Page:Sue - Les Mystères du peuple, tome 15.djvu/86

La bibliothèque libre.
Cette page n’a pas encore été corrigée


— Eh bien, l’abolition des droits féodaux m’a d’abord enlevé plus de la moitié de mes revenus, puis la loi sur les émigrés m’a dépouillé plus tard de mon patrimoine, confisqué au profit de la nation ; de sorte que sans quelques pauvres milliers de louis mis en réserve par mes intendants, je serais à cette heure sans un rouge liard.

— Qu’est-ce que cela prouve ?

— Comment ? Mais cela prouve que cette infâme révolution (pardon de ma sincérité) m’a dépouillé de mes domaines héréditaires ; or, selon toi, qui accepte les bénéfices doit accepter les charges et les dettes. Me voici dépossédé, comment pourrais-je payer ? Réponds à cela ?

— Rien de plus facile. D’abord, toi et tes pareils de race noble, vous vous prétendez dépouillés, volés par la révolution, qui a aboli les droits féodaux et confisqué, au profit de la nation, vos immenses domaines.

— Nous avons l’impertinence de nous croire dépossédés.

— C’est pire qu’impertinent… c’est sot.

— Vraiment ?

— Comte, à qui appartenait la terre des Gaules, lorsque tes ancêtres de race franque, au temps de Clovis, s’en sont emparés ?

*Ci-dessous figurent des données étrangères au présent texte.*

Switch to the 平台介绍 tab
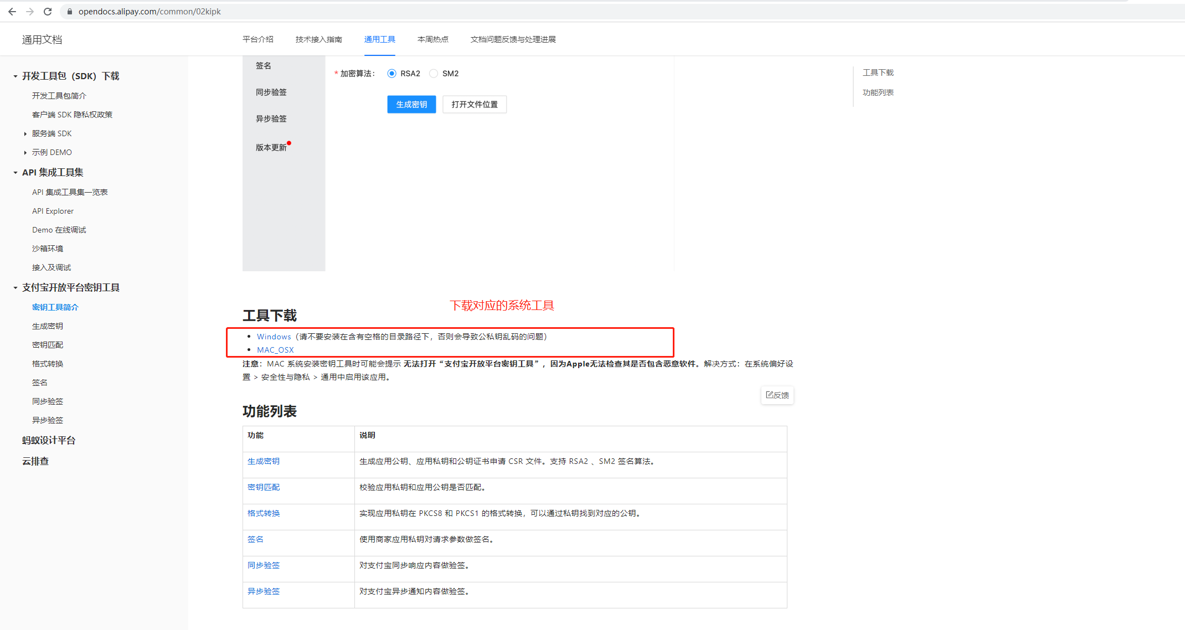1185x630 pixels. 257,39
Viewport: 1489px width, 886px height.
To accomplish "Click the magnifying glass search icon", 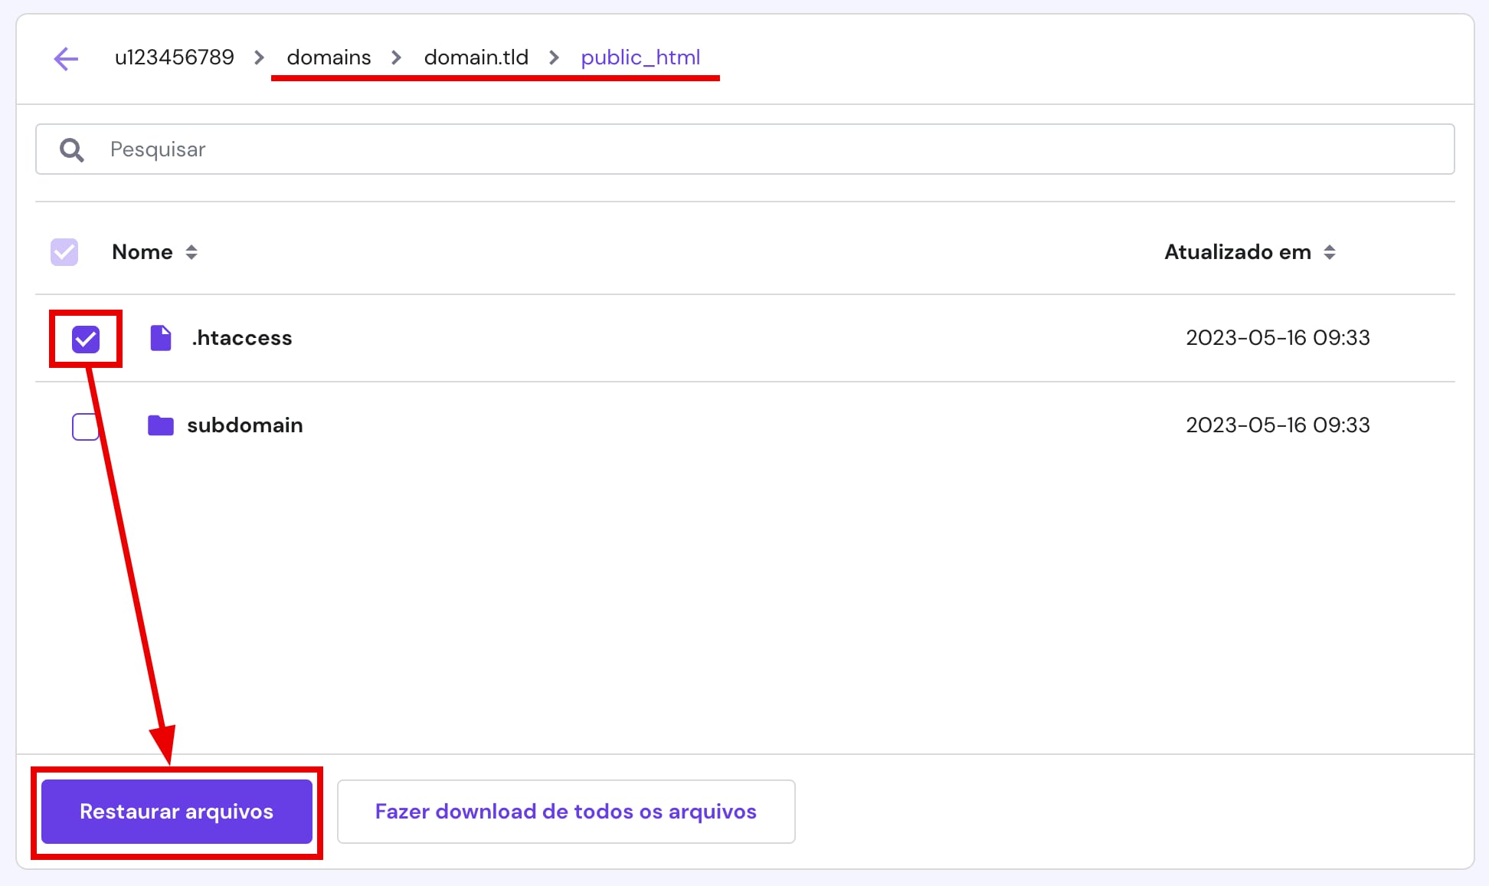I will pos(71,149).
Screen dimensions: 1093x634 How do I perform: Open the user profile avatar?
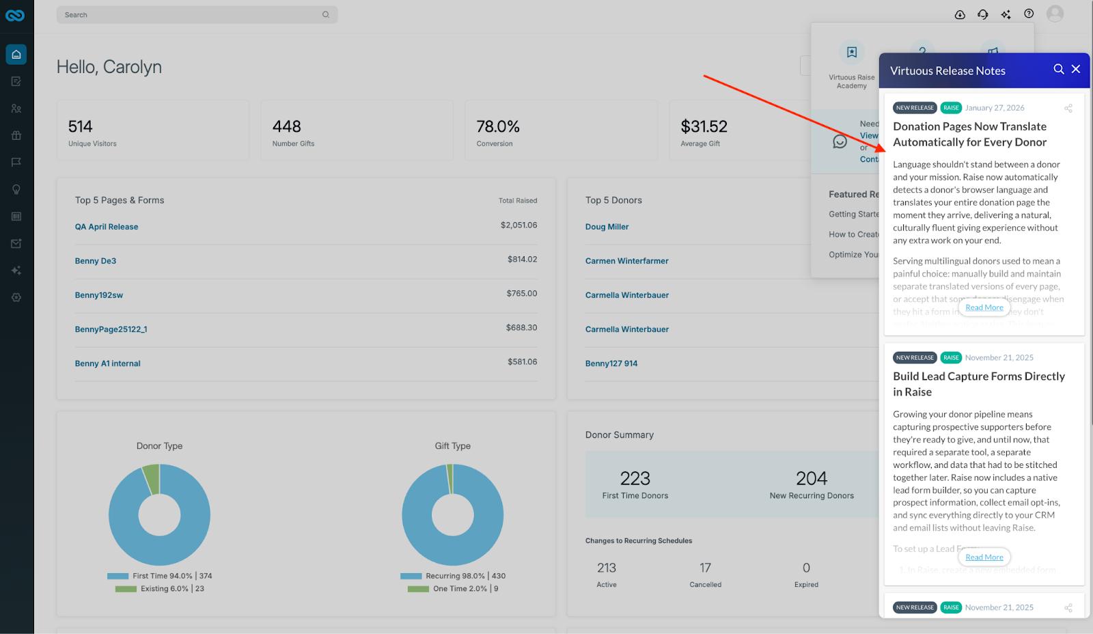[x=1055, y=14]
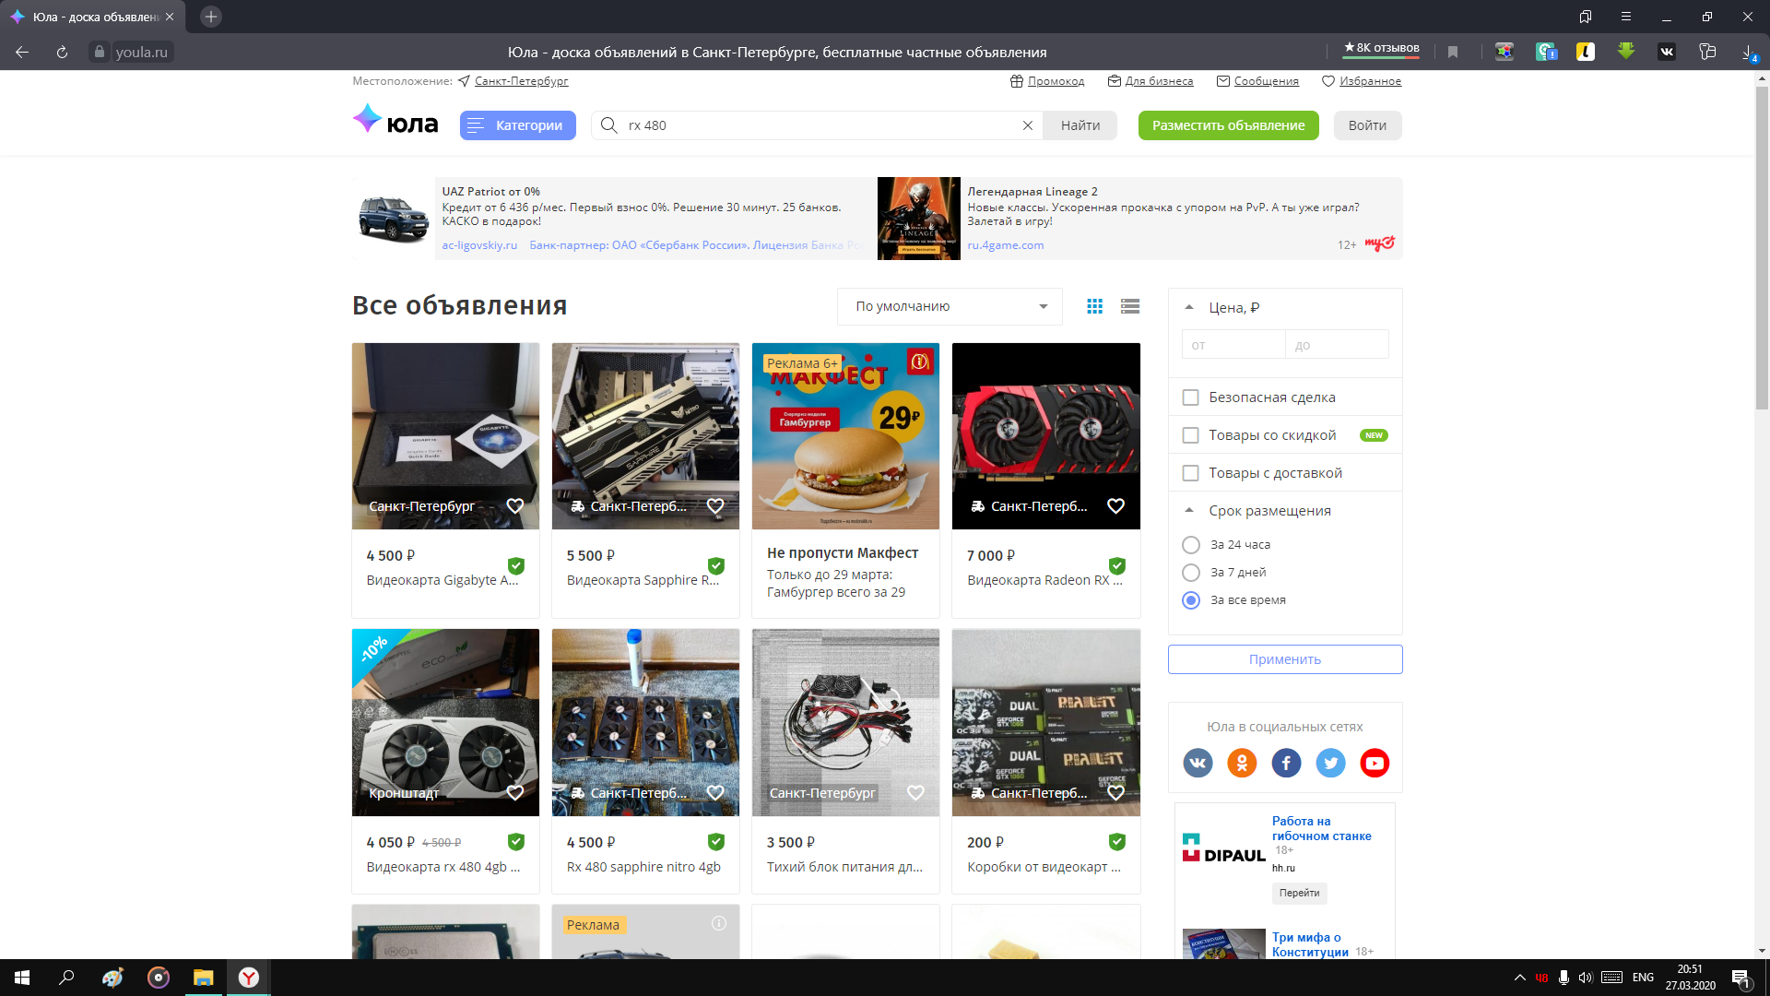1770x996 pixels.
Task: Click the Twitter social icon
Action: click(1329, 763)
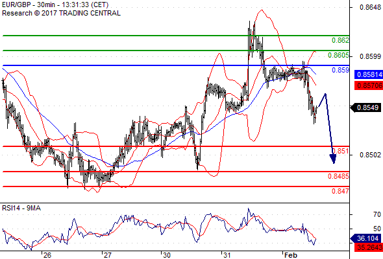Click the 0.859 blue pivot label

point(340,70)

— Elle appartenait aux Gaulois.

— S’emparer par la force de quelque chose qui appartient à quelqu’un, comment est-ce que cela se qualifie ?

— Conquérir.

— Oui, pour ceux qui profitent du larcin, cela s’appelle conquérir, mais les larronnés appellent cela voler.

— Oh ! oh !

— C’est voler dans la plus complète acception du mot ; oui, les hordes de Clovis ont, non-seulement volé le sol des Gaules, ils ont volé ses maisons, volé son bétail, volé ses richesses, dont ils se sont rendus maîtres par la violence, par le meurtre, et puis ils ont réduit à l’esclavage les habitants dépouillés de tout bien.